*** DATASET EXCERPTS ***

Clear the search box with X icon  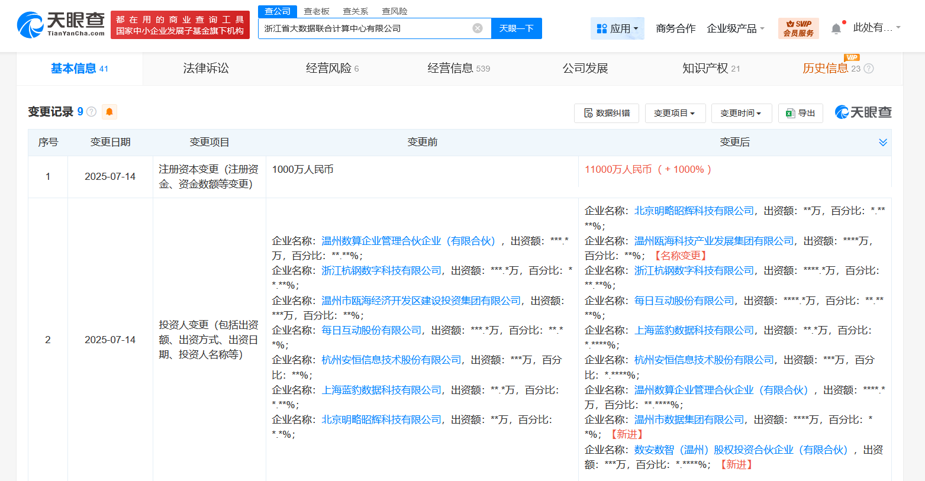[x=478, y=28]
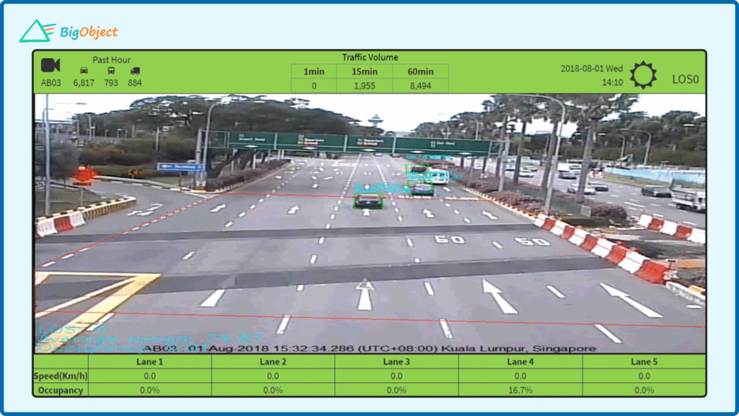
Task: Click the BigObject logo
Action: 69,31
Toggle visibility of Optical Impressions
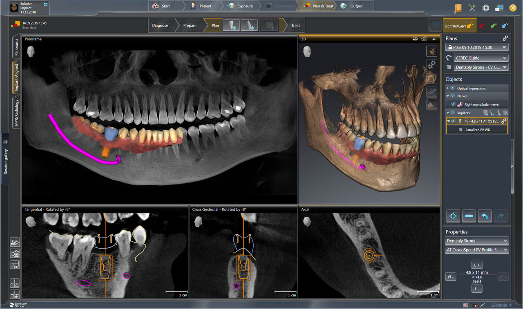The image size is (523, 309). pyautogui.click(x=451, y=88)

*** End of DATASET EXCERPTS ***
*** DATASET EXCERPTS ***

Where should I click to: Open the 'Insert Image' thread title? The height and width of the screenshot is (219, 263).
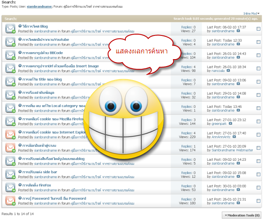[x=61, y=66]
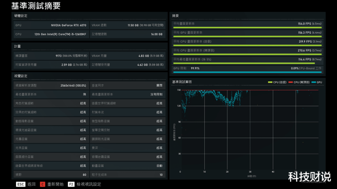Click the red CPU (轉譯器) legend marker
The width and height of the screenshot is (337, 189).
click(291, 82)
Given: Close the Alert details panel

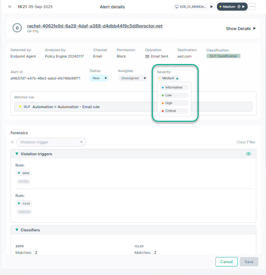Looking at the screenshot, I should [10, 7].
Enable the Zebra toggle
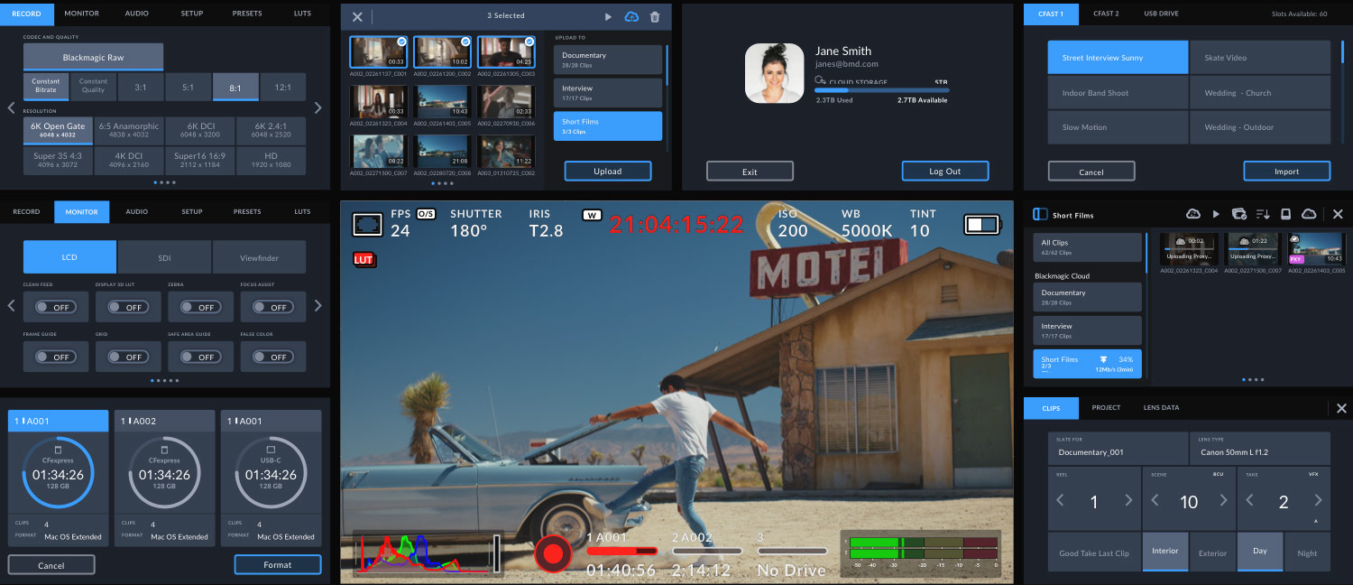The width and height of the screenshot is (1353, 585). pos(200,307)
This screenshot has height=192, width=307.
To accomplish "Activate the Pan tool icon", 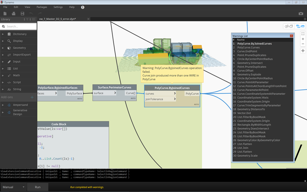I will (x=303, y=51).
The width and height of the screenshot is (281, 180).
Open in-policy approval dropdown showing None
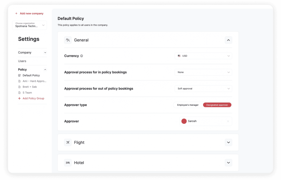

*** End of DATASET EXCERPTS ***

**YOUR OBJECTIVE:** Using the records above, restate word for word the lines from the one with "The width and height of the screenshot is (281, 180)." through the one with "Open in-policy approval dropdown showing None", both included.

**OUTPUT OF THE EXERCISE:**
The width and height of the screenshot is (281, 180).
Open in-policy approval dropdown showing None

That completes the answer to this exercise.